Work request. Count the lines in the entries that contain "agent". Say the number and nothing more.

Input data.
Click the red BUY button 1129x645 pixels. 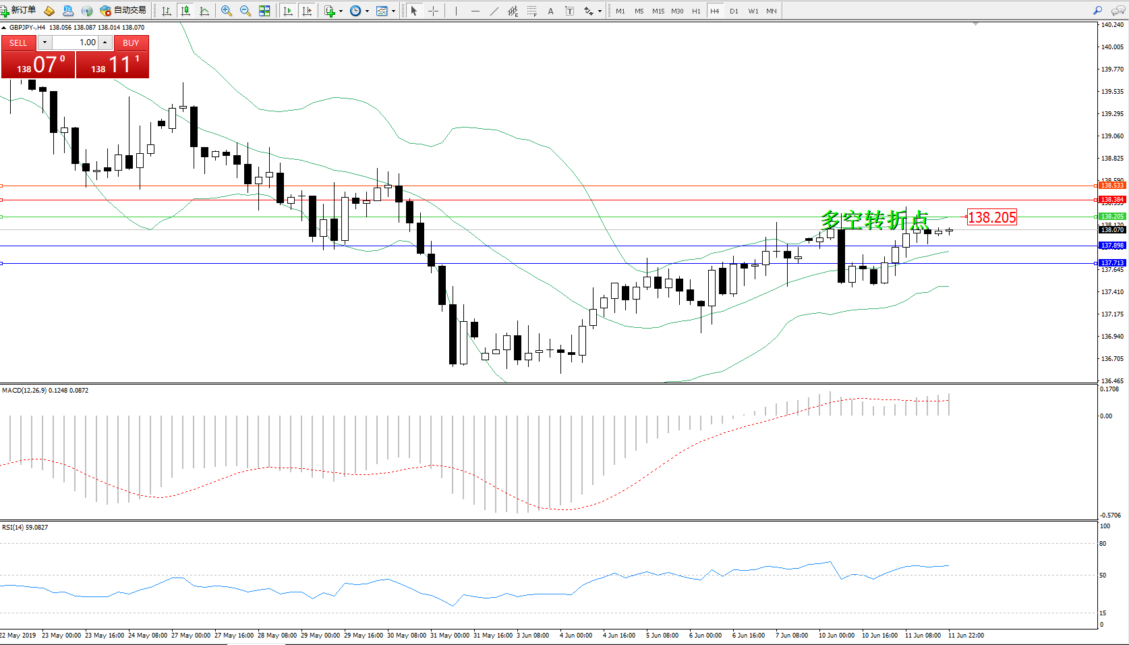click(x=131, y=43)
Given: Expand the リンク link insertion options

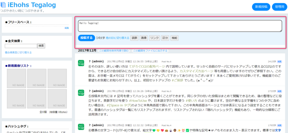Looking at the screenshot, I should click(154, 38).
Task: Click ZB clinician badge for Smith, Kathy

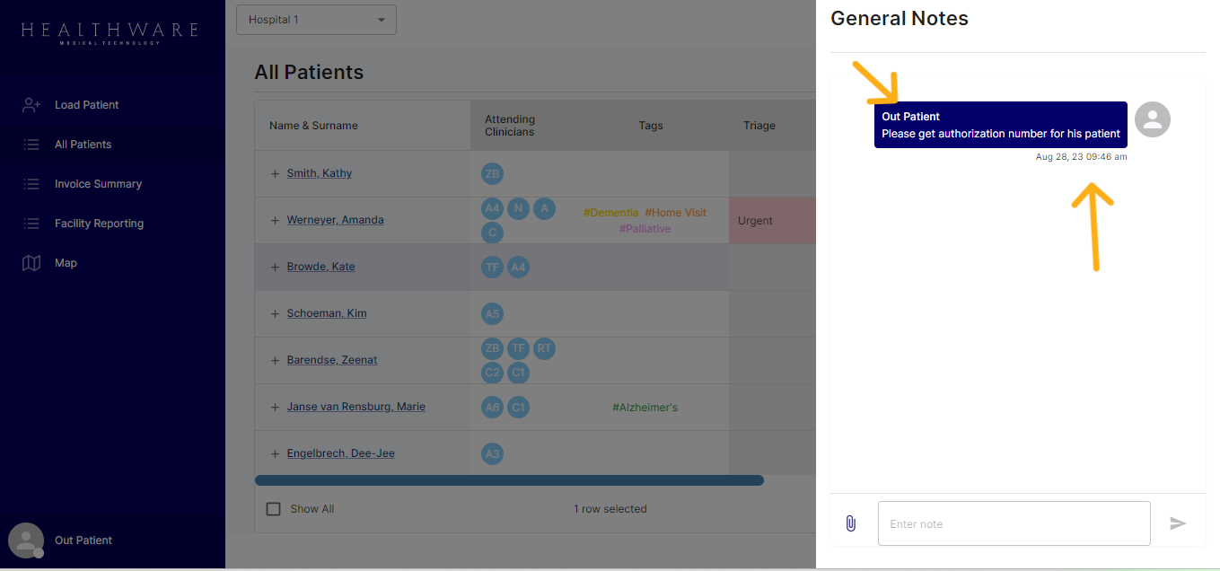Action: [492, 173]
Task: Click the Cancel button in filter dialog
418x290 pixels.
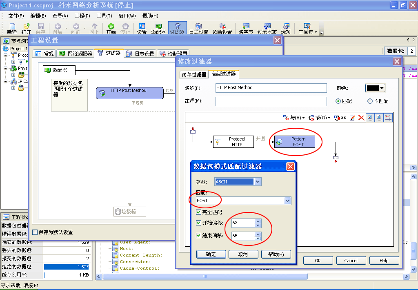Action: click(351, 261)
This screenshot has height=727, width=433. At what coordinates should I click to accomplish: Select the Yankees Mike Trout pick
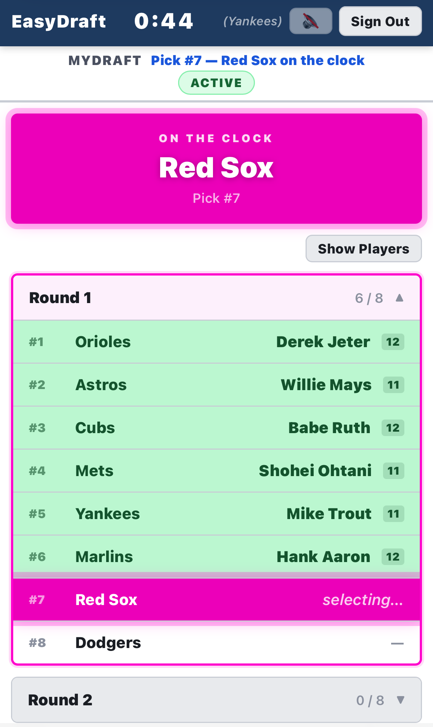[x=216, y=514]
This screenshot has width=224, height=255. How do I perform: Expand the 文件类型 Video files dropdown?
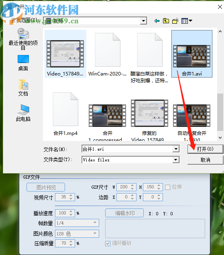[175, 160]
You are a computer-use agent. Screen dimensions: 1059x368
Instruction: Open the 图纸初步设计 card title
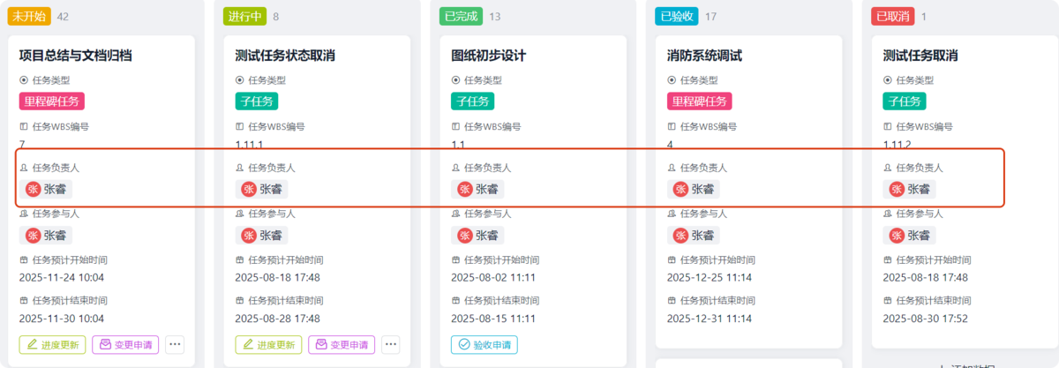[x=488, y=56]
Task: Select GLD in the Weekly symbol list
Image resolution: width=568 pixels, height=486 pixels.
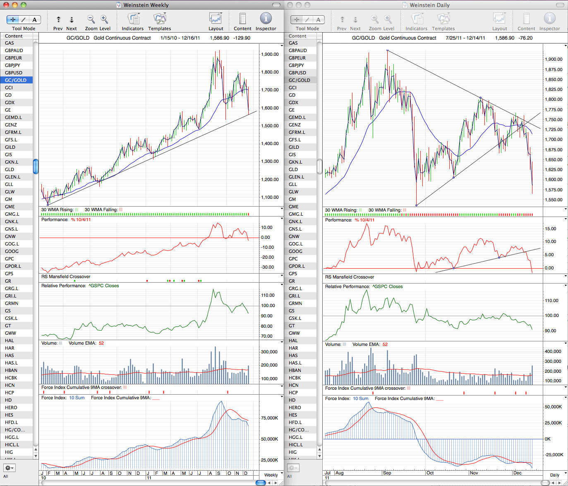Action: click(x=17, y=169)
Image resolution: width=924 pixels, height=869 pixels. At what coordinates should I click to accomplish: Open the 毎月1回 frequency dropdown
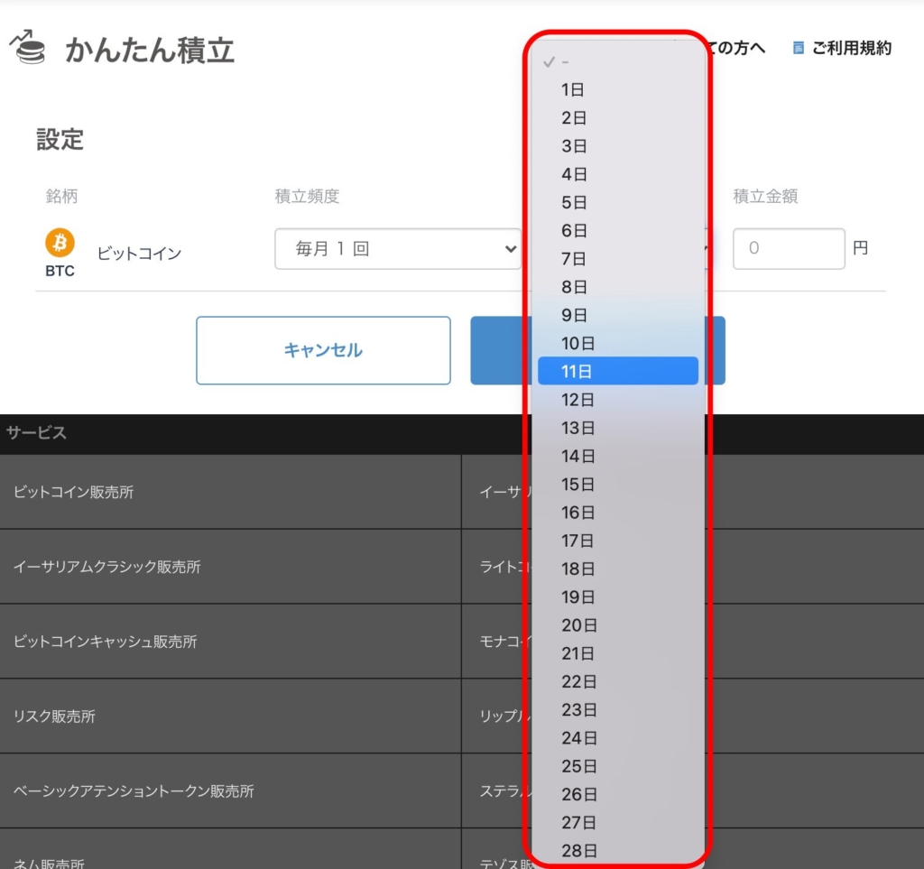(x=397, y=248)
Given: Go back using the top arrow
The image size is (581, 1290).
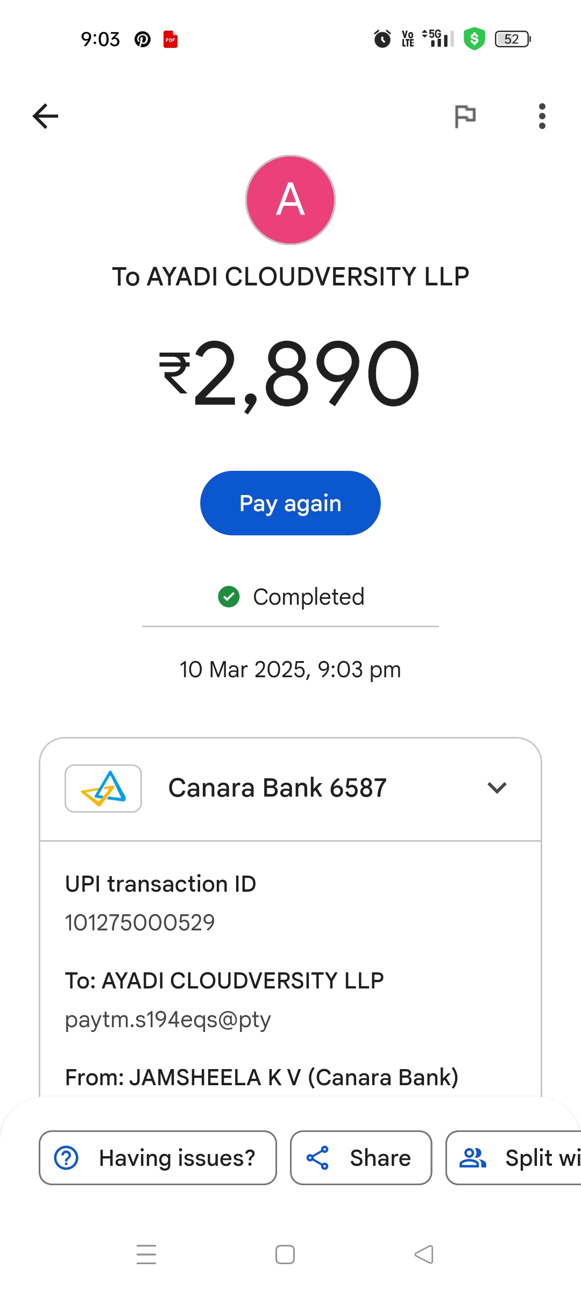Looking at the screenshot, I should (46, 116).
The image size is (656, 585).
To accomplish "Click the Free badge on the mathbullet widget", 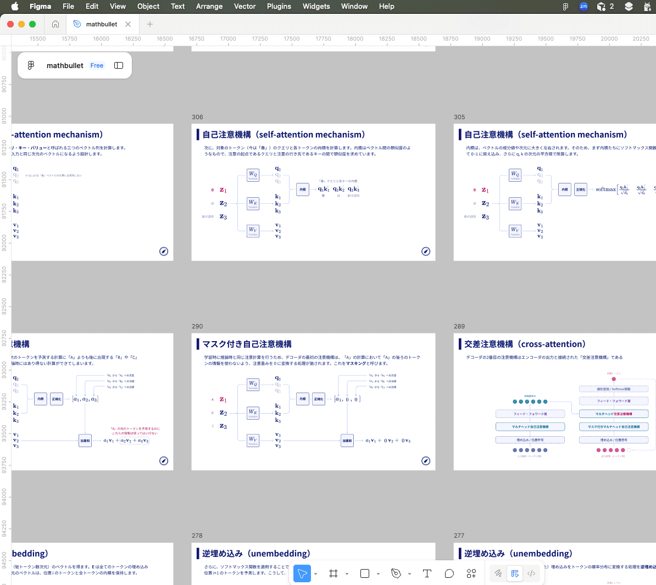I will 97,65.
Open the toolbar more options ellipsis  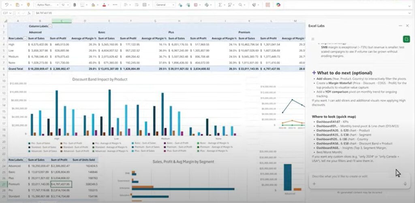[x=115, y=5]
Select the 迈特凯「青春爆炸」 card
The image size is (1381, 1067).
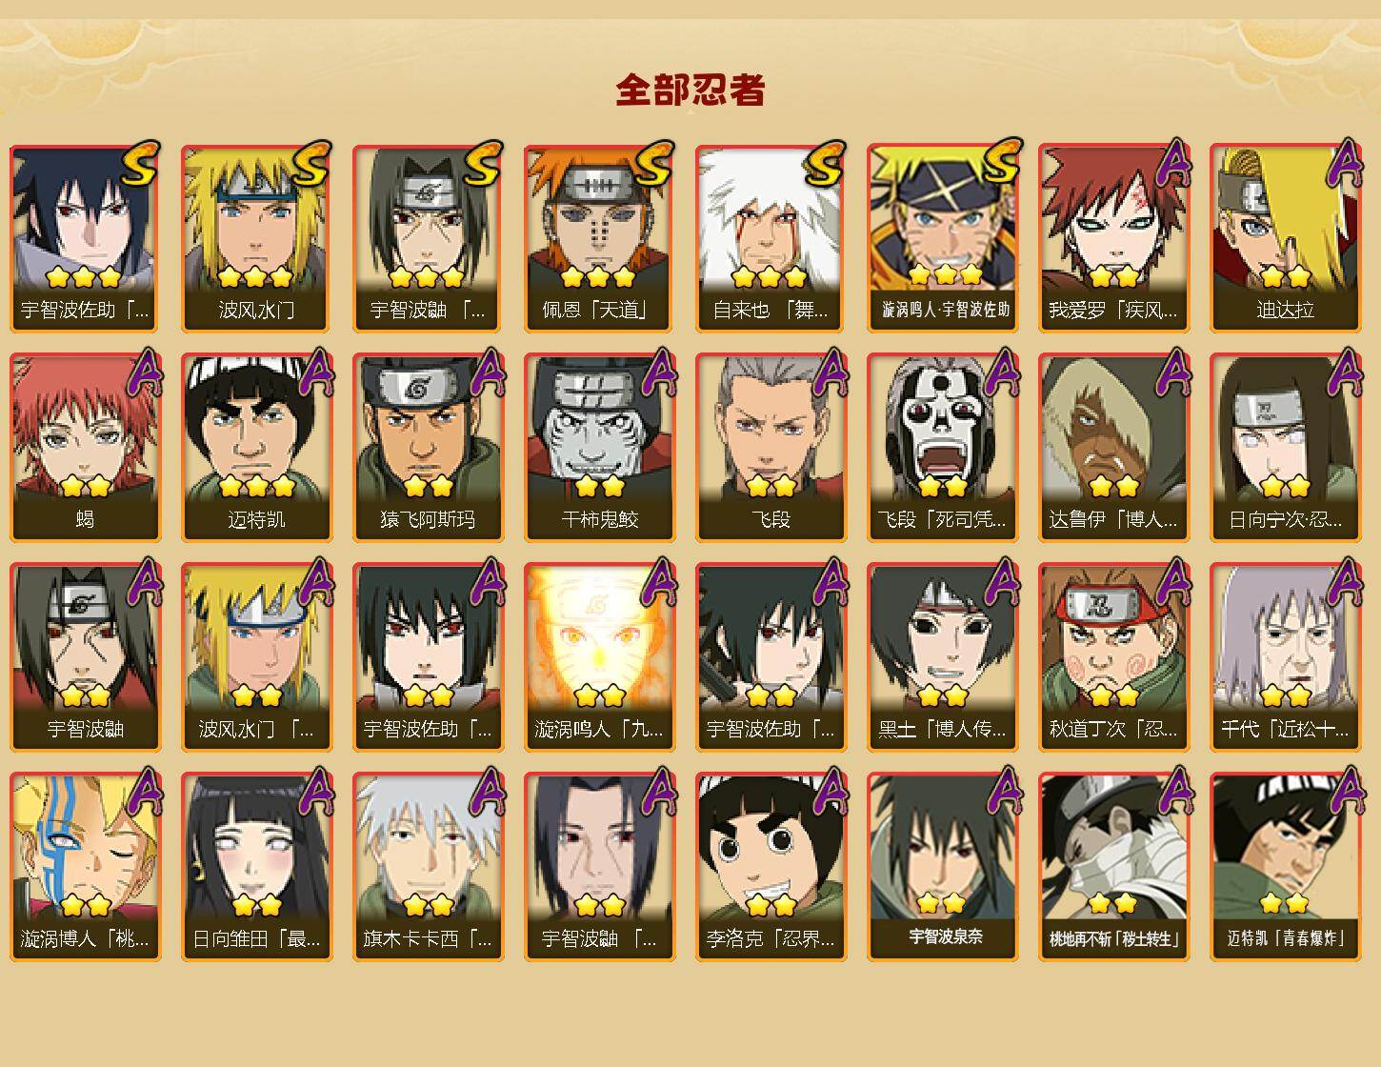pos(1285,867)
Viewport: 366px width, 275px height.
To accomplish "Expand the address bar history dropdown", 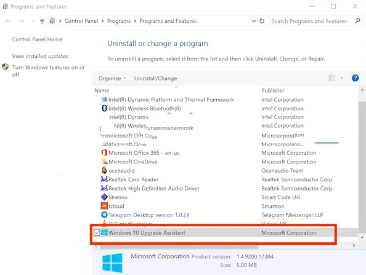I will pos(254,21).
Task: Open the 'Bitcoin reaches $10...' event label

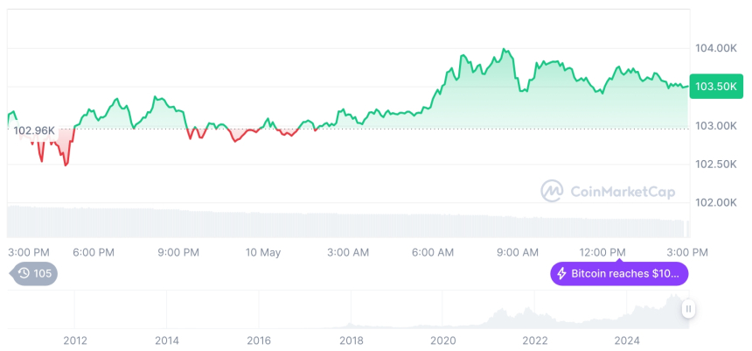Action: [x=625, y=274]
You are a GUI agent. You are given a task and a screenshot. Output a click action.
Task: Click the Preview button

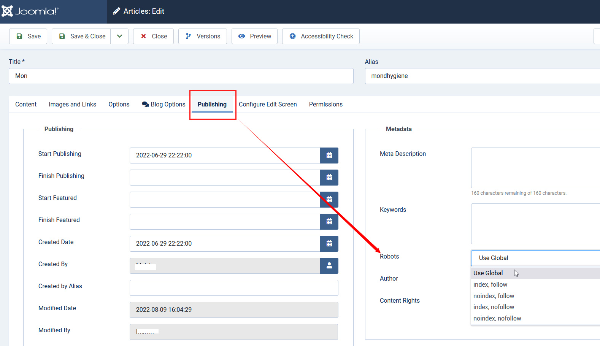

Written solution. 2